Anteontem, durante reunião do conselho, Testa foi afastado temporariamente do cargo, e para seu lugar foi escolhido o professor Pedro Gordan. Os conselheiros tomaram a decisão depois de aprovarem o relatório da comissão de investigação, que apontou 16 indícios de irregularidades que teriam sido cometidas pela administração da UEL. Testa se negou a aceitar a decisão.
O secretário tentou ser igualitário. Recebeu os dois grupos, durante uma hora cada um. O primeiro foi o de Testa. Acompanhado de dois advogados, ele anunciou que, até o início da próxima semana, vai recorrer da decisão na Justiça.
Testa disse considerar ilegal seu afastamento. Apresentou pelo menos três argumentos: não teria sido respeitada a obrigatoriedade de instauração de uma comissão de sindicância para investigar as denúncias; o conselho não teria dado a ele chance de defesa e transformou as reuniões, que, pelo Regimento Interno deveriam ser fechadas, em assembléias.

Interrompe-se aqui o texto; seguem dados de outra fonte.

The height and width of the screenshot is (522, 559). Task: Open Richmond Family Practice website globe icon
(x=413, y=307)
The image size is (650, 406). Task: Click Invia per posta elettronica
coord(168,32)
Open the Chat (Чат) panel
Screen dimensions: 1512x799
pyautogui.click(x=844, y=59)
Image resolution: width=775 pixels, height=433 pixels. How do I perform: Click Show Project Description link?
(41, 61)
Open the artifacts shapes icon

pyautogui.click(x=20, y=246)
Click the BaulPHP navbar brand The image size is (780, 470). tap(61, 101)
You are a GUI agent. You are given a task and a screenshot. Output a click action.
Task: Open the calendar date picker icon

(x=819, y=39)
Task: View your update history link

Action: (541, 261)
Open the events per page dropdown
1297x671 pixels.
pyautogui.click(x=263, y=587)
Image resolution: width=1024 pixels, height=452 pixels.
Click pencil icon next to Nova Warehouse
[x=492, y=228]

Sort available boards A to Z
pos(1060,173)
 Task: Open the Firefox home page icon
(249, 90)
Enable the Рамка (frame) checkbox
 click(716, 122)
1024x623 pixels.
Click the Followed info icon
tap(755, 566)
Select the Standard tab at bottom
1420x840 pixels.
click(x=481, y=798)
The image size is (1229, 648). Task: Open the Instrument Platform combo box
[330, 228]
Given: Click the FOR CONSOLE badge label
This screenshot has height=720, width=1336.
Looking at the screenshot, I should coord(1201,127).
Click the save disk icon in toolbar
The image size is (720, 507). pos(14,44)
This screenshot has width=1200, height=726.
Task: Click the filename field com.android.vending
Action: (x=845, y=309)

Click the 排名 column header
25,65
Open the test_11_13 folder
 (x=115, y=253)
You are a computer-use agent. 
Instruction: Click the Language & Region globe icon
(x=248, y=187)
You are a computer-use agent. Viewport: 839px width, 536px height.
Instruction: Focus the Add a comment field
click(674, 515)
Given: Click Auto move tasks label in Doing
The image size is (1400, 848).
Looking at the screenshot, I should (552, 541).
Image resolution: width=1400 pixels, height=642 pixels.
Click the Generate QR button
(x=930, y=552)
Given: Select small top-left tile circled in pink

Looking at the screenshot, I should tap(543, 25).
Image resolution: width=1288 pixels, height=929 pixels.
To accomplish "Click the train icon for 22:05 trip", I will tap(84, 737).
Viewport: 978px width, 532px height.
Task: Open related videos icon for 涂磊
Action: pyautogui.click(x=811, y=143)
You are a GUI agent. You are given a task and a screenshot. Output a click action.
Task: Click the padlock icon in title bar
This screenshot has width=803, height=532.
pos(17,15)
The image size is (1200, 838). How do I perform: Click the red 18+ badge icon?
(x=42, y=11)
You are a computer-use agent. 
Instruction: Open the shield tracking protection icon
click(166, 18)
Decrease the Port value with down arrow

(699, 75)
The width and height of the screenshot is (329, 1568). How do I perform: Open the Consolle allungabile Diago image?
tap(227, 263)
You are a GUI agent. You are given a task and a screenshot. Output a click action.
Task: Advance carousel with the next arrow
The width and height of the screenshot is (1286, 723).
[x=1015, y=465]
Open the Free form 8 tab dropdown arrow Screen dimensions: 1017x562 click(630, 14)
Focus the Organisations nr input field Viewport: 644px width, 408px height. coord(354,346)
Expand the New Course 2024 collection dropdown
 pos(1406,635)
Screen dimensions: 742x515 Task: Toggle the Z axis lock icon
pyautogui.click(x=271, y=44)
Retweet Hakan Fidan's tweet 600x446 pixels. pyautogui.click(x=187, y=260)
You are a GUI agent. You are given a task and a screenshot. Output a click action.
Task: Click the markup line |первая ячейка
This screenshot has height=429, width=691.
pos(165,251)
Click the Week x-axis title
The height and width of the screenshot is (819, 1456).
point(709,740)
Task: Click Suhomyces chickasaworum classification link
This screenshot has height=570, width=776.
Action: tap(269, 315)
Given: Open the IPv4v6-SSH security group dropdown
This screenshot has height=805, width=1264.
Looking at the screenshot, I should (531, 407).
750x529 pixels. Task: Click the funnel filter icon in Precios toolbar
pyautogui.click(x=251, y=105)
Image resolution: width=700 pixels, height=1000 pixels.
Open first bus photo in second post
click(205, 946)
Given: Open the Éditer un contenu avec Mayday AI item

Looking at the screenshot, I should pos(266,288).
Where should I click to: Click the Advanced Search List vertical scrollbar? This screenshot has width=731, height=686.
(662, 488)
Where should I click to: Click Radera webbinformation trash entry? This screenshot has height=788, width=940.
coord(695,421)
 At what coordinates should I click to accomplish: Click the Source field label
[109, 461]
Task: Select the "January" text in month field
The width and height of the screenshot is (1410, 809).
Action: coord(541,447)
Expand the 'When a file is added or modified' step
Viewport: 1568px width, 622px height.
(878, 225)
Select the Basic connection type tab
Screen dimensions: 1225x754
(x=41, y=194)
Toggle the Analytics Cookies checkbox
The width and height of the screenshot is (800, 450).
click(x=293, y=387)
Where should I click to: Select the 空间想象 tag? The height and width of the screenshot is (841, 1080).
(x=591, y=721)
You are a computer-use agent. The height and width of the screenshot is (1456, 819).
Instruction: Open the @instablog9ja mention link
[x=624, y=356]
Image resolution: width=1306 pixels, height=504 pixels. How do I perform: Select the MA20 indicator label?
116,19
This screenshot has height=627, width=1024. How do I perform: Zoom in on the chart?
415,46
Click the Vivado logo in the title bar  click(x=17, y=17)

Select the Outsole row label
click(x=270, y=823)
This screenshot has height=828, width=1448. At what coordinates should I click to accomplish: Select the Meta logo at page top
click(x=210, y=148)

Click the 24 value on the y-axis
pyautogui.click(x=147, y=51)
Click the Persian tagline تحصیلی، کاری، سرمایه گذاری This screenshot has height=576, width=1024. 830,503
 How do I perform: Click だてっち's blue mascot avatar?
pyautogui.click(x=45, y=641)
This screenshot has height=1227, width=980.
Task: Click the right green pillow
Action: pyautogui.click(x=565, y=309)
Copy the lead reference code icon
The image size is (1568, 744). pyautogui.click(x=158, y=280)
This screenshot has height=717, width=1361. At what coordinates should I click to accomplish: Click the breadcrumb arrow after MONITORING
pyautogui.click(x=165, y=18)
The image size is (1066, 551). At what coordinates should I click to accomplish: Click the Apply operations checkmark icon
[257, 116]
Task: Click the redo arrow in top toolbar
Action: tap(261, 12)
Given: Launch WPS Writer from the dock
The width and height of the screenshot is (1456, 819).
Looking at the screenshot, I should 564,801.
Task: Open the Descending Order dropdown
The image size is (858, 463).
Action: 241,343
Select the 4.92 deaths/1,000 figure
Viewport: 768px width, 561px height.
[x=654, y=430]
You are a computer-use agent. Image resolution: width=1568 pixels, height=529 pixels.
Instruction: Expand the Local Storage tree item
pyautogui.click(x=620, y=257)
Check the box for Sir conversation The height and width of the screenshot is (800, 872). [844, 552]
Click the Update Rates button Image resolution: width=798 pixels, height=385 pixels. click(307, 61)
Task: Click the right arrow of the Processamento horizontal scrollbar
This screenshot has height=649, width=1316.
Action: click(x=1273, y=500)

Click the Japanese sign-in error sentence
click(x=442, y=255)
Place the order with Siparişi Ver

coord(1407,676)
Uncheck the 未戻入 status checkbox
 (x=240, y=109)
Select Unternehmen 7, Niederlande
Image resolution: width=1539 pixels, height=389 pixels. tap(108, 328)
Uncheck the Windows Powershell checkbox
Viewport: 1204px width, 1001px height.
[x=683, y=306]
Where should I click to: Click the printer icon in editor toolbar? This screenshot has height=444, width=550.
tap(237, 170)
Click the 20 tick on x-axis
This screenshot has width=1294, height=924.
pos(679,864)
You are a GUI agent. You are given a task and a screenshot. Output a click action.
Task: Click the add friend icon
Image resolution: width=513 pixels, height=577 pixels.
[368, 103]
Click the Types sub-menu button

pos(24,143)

Depois, Warhaftig se reuniu com quatro membros do conselho: César Caggiano dos Santos, Roseli de Lima, Luiz Carlos Bruschi e David Dequech Neto. O grupo defendeu a decisão pelo afastamento e entregou cópia do relatório com 700 páginas. Ao final do encontro, Dequech Neto, representante da Associação Comercial e Industrial do conselho, disse esperar que, até o começo da semana, o governo se decida sobre a questão.
Warhaftig preferiu não dar prazos, ao contrário do que havia dito anteontem à Folha, quando previu uma decisão para hoje. Ele disse que, como Testa deverá ir à Justiça, o governo não pode tomar uma decisão intempestiva. Na sua opinião, se decidir pelo afastamento de imediato, o governo pode ser acusado na Justiça de um ato ilegal.